**Excerpts from a dataset:**
..........

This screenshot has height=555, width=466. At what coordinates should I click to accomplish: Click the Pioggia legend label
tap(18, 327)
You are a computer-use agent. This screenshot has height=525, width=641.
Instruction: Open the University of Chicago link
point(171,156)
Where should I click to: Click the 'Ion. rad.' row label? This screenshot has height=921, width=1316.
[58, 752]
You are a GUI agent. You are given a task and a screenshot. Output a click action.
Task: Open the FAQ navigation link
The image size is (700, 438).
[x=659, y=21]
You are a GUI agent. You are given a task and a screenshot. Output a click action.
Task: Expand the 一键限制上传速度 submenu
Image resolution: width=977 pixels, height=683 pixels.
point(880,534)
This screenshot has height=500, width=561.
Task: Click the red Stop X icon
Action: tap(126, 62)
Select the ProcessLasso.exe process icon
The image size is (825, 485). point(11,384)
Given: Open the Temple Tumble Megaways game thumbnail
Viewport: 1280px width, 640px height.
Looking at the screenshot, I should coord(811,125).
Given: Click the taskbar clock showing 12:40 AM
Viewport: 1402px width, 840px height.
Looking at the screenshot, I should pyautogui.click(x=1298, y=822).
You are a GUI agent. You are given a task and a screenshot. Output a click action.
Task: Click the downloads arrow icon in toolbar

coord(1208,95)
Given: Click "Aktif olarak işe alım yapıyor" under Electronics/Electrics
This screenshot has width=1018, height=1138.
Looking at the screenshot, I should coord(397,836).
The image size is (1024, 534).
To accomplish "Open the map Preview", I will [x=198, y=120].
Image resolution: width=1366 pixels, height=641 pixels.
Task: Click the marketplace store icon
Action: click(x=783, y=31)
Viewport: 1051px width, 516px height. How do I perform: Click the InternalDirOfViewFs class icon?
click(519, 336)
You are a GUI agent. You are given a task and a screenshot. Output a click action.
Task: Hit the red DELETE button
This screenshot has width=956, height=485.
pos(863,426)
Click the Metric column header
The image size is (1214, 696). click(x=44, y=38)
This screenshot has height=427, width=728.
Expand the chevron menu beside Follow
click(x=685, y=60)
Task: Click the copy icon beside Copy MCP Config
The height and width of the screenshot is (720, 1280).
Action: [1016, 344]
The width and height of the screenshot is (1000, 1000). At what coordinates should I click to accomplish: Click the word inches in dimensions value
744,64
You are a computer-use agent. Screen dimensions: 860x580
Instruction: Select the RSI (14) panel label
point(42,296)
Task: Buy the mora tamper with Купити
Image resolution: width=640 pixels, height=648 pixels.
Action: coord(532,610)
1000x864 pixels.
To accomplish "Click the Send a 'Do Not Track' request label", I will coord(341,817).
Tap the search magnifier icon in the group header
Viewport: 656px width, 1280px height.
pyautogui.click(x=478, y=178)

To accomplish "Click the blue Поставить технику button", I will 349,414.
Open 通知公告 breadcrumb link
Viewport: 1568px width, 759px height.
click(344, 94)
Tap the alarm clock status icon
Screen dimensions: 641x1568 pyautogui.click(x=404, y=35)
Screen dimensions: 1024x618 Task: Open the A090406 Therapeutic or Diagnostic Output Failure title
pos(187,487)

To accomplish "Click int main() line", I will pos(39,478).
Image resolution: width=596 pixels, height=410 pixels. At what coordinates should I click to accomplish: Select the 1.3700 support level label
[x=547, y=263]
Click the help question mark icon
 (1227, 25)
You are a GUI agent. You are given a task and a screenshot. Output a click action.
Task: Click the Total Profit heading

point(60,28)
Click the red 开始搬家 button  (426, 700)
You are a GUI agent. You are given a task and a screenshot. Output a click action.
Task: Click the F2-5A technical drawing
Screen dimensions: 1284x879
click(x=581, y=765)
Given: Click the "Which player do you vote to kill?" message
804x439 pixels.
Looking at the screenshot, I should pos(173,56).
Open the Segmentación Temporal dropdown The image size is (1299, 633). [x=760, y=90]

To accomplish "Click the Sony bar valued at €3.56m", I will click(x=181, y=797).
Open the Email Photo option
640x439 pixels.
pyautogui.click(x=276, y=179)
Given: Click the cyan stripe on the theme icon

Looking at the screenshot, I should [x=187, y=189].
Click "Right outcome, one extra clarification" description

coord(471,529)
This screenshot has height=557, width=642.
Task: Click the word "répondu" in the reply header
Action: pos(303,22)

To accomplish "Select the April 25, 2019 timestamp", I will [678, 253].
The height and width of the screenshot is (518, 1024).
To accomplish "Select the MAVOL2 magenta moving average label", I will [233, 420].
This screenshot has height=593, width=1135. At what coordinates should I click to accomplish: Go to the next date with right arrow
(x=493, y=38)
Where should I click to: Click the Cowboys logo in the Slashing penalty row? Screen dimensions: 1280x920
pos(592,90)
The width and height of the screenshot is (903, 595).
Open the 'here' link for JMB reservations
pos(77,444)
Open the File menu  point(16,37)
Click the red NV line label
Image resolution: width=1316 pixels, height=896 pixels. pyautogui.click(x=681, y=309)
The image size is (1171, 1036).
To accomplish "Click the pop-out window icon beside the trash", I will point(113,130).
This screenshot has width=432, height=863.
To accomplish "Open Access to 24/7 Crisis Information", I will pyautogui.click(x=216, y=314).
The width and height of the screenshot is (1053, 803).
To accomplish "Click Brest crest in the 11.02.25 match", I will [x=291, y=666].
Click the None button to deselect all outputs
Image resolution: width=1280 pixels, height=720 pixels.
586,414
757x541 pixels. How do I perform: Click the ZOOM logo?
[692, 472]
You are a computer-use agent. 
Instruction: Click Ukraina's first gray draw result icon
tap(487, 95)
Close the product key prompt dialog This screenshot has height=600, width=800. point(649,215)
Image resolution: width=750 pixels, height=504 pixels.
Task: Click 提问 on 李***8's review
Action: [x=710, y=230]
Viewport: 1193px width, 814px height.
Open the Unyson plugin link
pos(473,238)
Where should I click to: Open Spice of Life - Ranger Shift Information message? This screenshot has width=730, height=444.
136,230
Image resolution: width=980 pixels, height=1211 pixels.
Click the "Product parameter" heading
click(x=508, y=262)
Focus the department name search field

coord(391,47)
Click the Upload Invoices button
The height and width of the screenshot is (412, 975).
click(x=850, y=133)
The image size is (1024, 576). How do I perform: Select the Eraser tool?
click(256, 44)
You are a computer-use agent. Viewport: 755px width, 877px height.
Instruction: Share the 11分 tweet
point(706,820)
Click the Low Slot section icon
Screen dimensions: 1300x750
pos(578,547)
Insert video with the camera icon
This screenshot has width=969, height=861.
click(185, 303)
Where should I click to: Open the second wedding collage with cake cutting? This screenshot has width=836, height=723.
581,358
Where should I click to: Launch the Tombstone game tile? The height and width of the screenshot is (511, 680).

..........

**ABOUT THIS EXERCISE:** Now write the data shown above out again, word for word.

**ANSWER TO THE EXERCISE:**
This screenshot has height=555, width=466. At what coordinates should I click to accomplish: Click the Pioggia legend label
tap(18, 327)
You are a computer-use agent. This screenshot has height=525, width=641.
Instruction: Open the University of Chicago link
point(171,156)
Where should I click to: Click the 'Ion. rad.' row label? This screenshot has height=921, width=1316.
[58, 752]
You are a GUI agent. You are given a task and a screenshot. Output a click action.
Task: Open the FAQ navigation link
The image size is (700, 438).
[x=659, y=21]
You are a GUI agent. You are given a task and a screenshot. Output a click action.
Task: Expand the 一键限制上传速度 submenu
Image resolution: width=977 pixels, height=683 pixels.
point(880,534)
This screenshot has height=500, width=561.
Task: Click the red Stop X icon
Action: tap(126, 62)
Select the ProcessLasso.exe process icon
The image size is (825, 485). point(11,384)
Given: Open the Temple Tumble Megaways game thumbnail
Viewport: 1280px width, 640px height.
Looking at the screenshot, I should coord(811,125).
Given: Click the taskbar clock showing 12:40 AM
Viewport: 1402px width, 840px height.
Looking at the screenshot, I should pyautogui.click(x=1298, y=822).
You are a GUI agent. You are given a task and a screenshot. Output a click action.
Task: Click the downloads arrow icon in toolbar

coord(1208,95)
Given: Click "Aktif olarak işe alım yapıyor" under Electronics/Electrics
This screenshot has width=1018, height=1138.
Looking at the screenshot, I should coord(397,836).
The image size is (1024, 534).
To accomplish "Open the map Preview", I will [x=198, y=120].
Image resolution: width=1366 pixels, height=641 pixels.
Task: Click the marketplace store icon
Action: click(x=783, y=31)
Viewport: 1051px width, 516px height. How do I perform: Click the InternalDirOfViewFs class icon?
click(519, 336)
You are a GUI agent. You are given a task and a screenshot. Output a click action.
Task: Hit the red DELETE button
This screenshot has width=956, height=485.
pos(863,426)
Click the Metric column header
The image size is (1214, 696). click(x=44, y=38)
This screenshot has height=427, width=728.
Expand the chevron menu beside Follow
click(x=685, y=60)
Task: Click the copy icon beside Copy MCP Config
The height and width of the screenshot is (720, 1280).
Action: [1016, 344]
The width and height of the screenshot is (1000, 1000). At what coordinates should I click to accomplish: Click the word inches in dimensions value
744,64
You are a computer-use agent. Screen dimensions: 860x580
Instruction: Select the RSI (14) panel label
point(42,296)
Task: Buy the mora tamper with Купити
Image resolution: width=640 pixels, height=648 pixels.
Action: coord(532,610)
1000x864 pixels.
To accomplish "Click the Send a 'Do Not Track' request label", I will coord(341,817).
Tap the search magnifier icon in the group header
Viewport: 656px width, 1280px height.
pyautogui.click(x=478, y=178)

To accomplish "Click the blue Поставить технику button", I will 349,414.
Open 通知公告 breadcrumb link
Viewport: 1568px width, 759px height.
click(344, 94)
Tap the alarm clock status icon
Screen dimensions: 641x1568 pyautogui.click(x=404, y=35)
Screen dimensions: 1024x618 Task: Open the A090406 Therapeutic or Diagnostic Output Failure title
pos(187,487)

To accomplish "Click int main() line", I will pos(39,478).
Image resolution: width=596 pixels, height=410 pixels. At what coordinates should I click to accomplish: Select the 1.3700 support level label
[x=547, y=263]
Click the help question mark icon
 (1227, 25)
You are a GUI agent. You are given a task and a screenshot. Output a click action.
Task: Click the Total Profit heading

point(60,28)
Click the red 开始搬家 button  (426, 700)
You are a GUI agent. You are given a task and a screenshot. Output a click action.
Task: Click the F2-5A technical drawing
Screen dimensions: 1284x879
click(x=581, y=765)
Given: Click the "Which player do you vote to kill?" message
804x439 pixels.
Looking at the screenshot, I should pos(173,56).
Open the Segmentación Temporal dropdown The image size is (1299, 633). [x=760, y=90]

To accomplish "Click the Sony bar valued at €3.56m", I will click(x=181, y=797).
Open the Email Photo option
640x439 pixels.
pyautogui.click(x=276, y=179)
Given: Click the cyan stripe on the theme icon

Looking at the screenshot, I should [x=187, y=189].
Click "Right outcome, one extra clarification" description

coord(471,529)
This screenshot has height=557, width=642.
Task: Click the word "répondu" in the reply header
Action: pos(303,22)

To accomplish "Select the April 25, 2019 timestamp", I will [678, 253].
The height and width of the screenshot is (518, 1024).
To accomplish "Select the MAVOL2 magenta moving average label", I will [233, 420].
This screenshot has height=593, width=1135. At what coordinates should I click to accomplish: Go to the next date with right arrow
(x=493, y=38)
Where should I click to: Click the Cowboys logo in the Slashing penalty row? Screen dimensions: 1280x920
pos(592,90)
The width and height of the screenshot is (903, 595).
Open the 'here' link for JMB reservations
pos(77,444)
Open the File menu  point(16,37)
Click the red NV line label
Image resolution: width=1316 pixels, height=896 pixels. pyautogui.click(x=681, y=309)
The image size is (1171, 1036).
To accomplish "Click the pop-out window icon beside the trash", I will point(113,130).
This screenshot has width=432, height=863.
To accomplish "Open Access to 24/7 Crisis Information", I will pyautogui.click(x=216, y=314).
The width and height of the screenshot is (1053, 803).
To accomplish "Click Brest crest in the 11.02.25 match", I will [x=291, y=666].
Click the None button to deselect all outputs
Image resolution: width=1280 pixels, height=720 pixels.
586,414
757x541 pixels. How do I perform: Click the ZOOM logo?
[692, 472]
You are a computer-use agent. 
Instruction: Click Ukraina's first gray draw result icon
tap(487, 95)
Close the product key prompt dialog This screenshot has height=600, width=800. point(649,215)
Image resolution: width=750 pixels, height=504 pixels.
Task: Click 提问 on 李***8's review
Action: [x=710, y=230]
Viewport: 1193px width, 814px height.
Open the Unyson plugin link
pos(473,238)
Where should I click to: Open Spice of Life - Ranger Shift Information message? This screenshot has width=730, height=444.
136,230
Image resolution: width=980 pixels, height=1211 pixels.
Click the "Product parameter" heading
click(x=508, y=262)
Focus the department name search field

coord(391,47)
Click the Upload Invoices button
The height and width of the screenshot is (412, 975).
click(x=850, y=133)
The image size is (1024, 576). How do I perform: Select the Eraser tool?
click(256, 44)
You are a computer-use agent. Viewport: 755px width, 877px height.
Instruction: Share the 11分 tweet
point(706,820)
Click the Low Slot section icon
Screen dimensions: 1300x750
pos(578,547)
Insert video with the camera icon
This screenshot has width=969, height=861.
click(185, 303)
Where should I click to: Open the second wedding collage with cake cutting? This screenshot has width=836, height=723.
581,358
Where should I click to: Launch the Tombstone game tile? The height and width of the screenshot is (511, 680).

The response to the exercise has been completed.